OPINION FILED DECEMBER 30, 1981.

ROBERT PARRILLO, PLAINTIFF-APPELLANT,

v.

1300 LAKE SHORE DRIVE CONDOMINIUM, DEFENDANT-APPELLEE.



APPEAL from the Circuit Court of Cook County; the Hon. DANIEL A. COVELLI, Judge, presiding.

JUSTICE MCNAMARA DELIVERED THE OPINION OF THE COURT:

Plaintiff Robert Parrillo, owner of a condominium unit, brought this action, in three counts, seeking relief from the refusal by defendant 1300 Lake Shore Drive Condominium to permit him to construct an addition to his unit. The trial court granted defendant's motion to dismiss and entered judgment for defendant on all three counts. Plaintiff did not seek to amend his complaint but moved for reconsideration of the judgment as it applied to count III. Plaintiff appeals from the trial court's denial of that motion and its dismissal of count III. The facts as revealed by the pleadings are as follows.

Plaintiff sought defendant's permission to construct an addition to his condominium unit by which one of two adjoining terraces would have been converted into a bedroom. The terrace was part of an area designated by the condominium declaration as common elements. Plaintiff had an easement, however, entitling him to the exclusive use of the terrace. Count III of the complaint alleged that defendant was estopped from denying plaintiff's request by reason of several acts committed by its board of directors. It charged that the board requested plaintiff to submit architectural drawings of his proposal and then arbitrarily rejected his plans after his compliance with the request. After plaintiff submitted a revised proposal, the board requested that he submit a legal opinion. Plaintiff's compliance with this request again resulted in a denial by the board.

Defendant's motion to dismiss count III urged that it not only failed "to allege the essential elements of an estoppel action," but that it sought relief barred by operation of law. In determining the sufficiency of count III, we shall address ourselves to the various arguments offered by defendant.

Defendant first urges that the board lacked power to grant plaintiff's request because the proposed construction would have violated section 8 of the Condominium Property Act. (Ill. Rev. Stat. 1979, ch. 30, par. 308.) That section provides in relevant part:

"As long as the property is subject to the provisions of this Act the common elements shall * * * remain undivided, and no unit owner shall bring any action for partition or division of the common elements."
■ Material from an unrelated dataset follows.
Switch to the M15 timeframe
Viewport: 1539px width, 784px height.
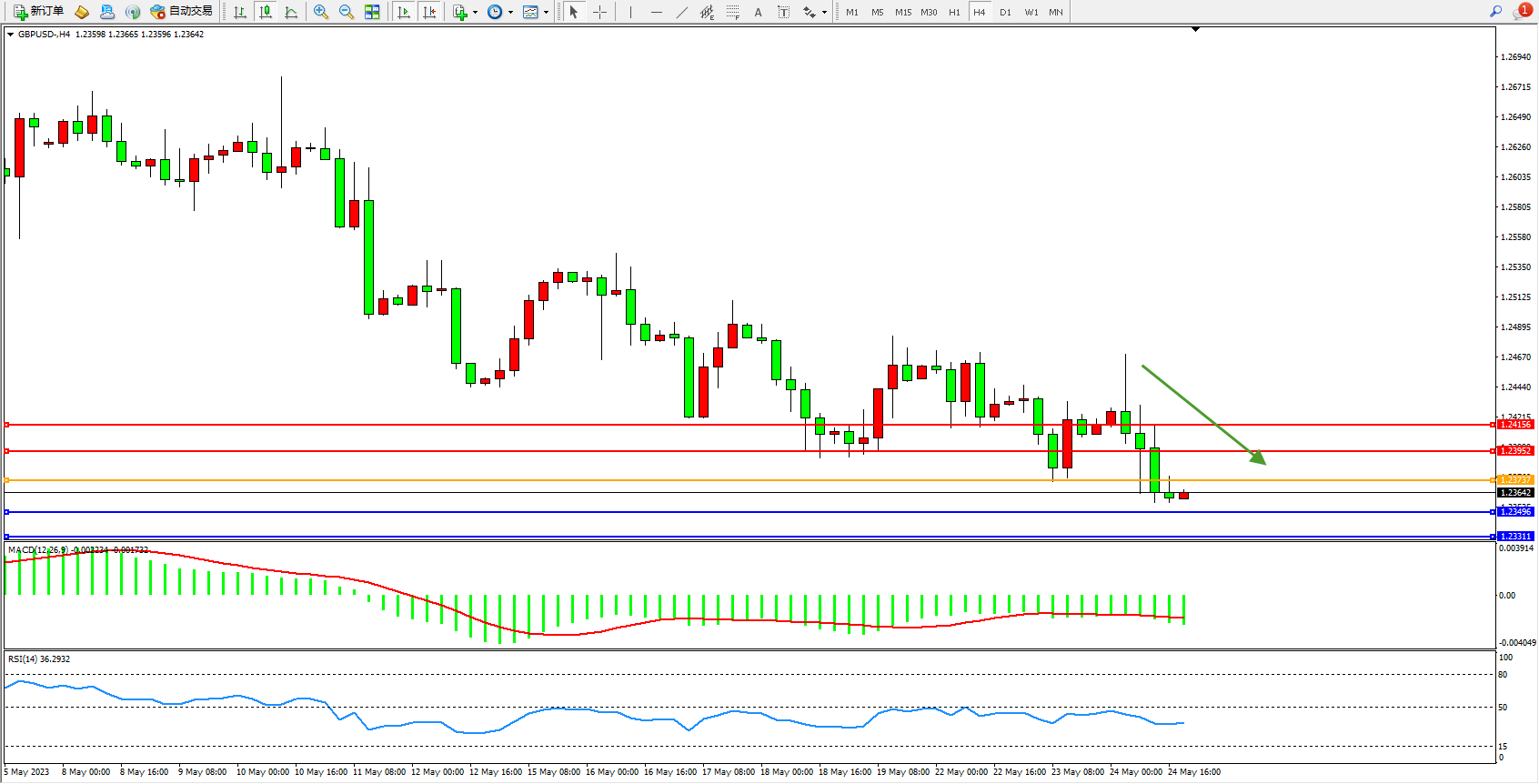click(902, 12)
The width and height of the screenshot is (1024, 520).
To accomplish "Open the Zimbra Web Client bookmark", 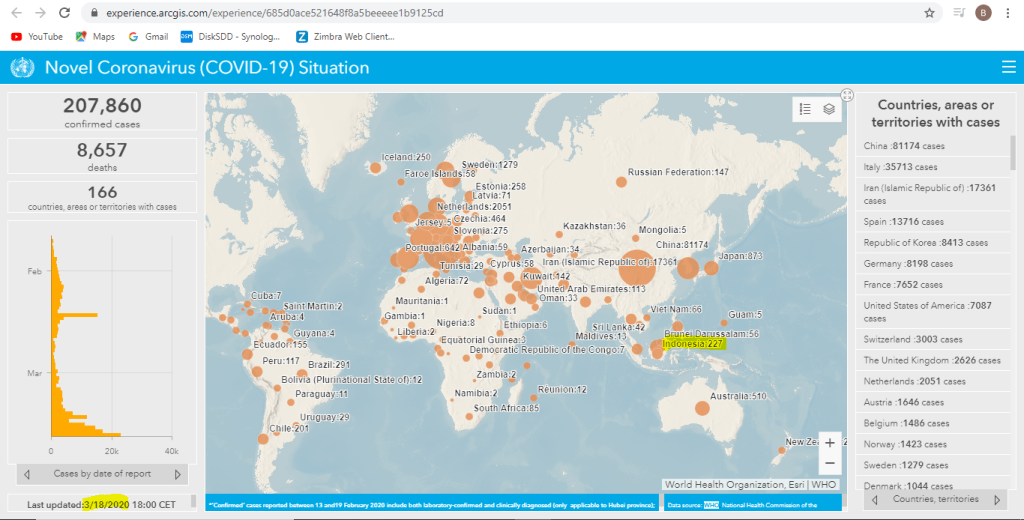I will tap(345, 37).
• 1 There is no dispute that the terrace in question is part of the common elements. Citing two cases from other jurisdictions, Makeever v. Lyle (1980), 125 Ariz. 384, 609 P.2d 1084, and Grimes v. Moreland (1974), 41 Ohio Misc. 69, 322 N.E.2d 699, defendants argue that in essence plaintiff was seeking a partition or division of the common elements within the meaning of section 8. In both cases the courts> found the construction of fixed objects on common areas for the exclusive use of less than all unit owners to constitute a taking which unlawfully deprived the remaining unit owners of the use of common elements without their consent. Unlike the present case, however, the parties had no prior right to the exclusive use of the area in question. Furthermore, this court has held that the word "undivided" as it appears in section 8 must be construed with reference to legal title in property. (Mission Hills Condominium M-4 Association v. Penachio (1981), 97 Ill. App.3d 305, 422 N.E.2d 1125.) Plaintiff in the present case does not seek an alteration of the legal title to the property in question. Rather, he seeks to make improvements on a common element area to which he already has an exclusive easement. A physical division of common elements caused by an improvement made thereon does not in itself constitute a "partition" or "division" of the kind prohibited by section 8. Mission Hills Condominium M-4 Association v. Penachio.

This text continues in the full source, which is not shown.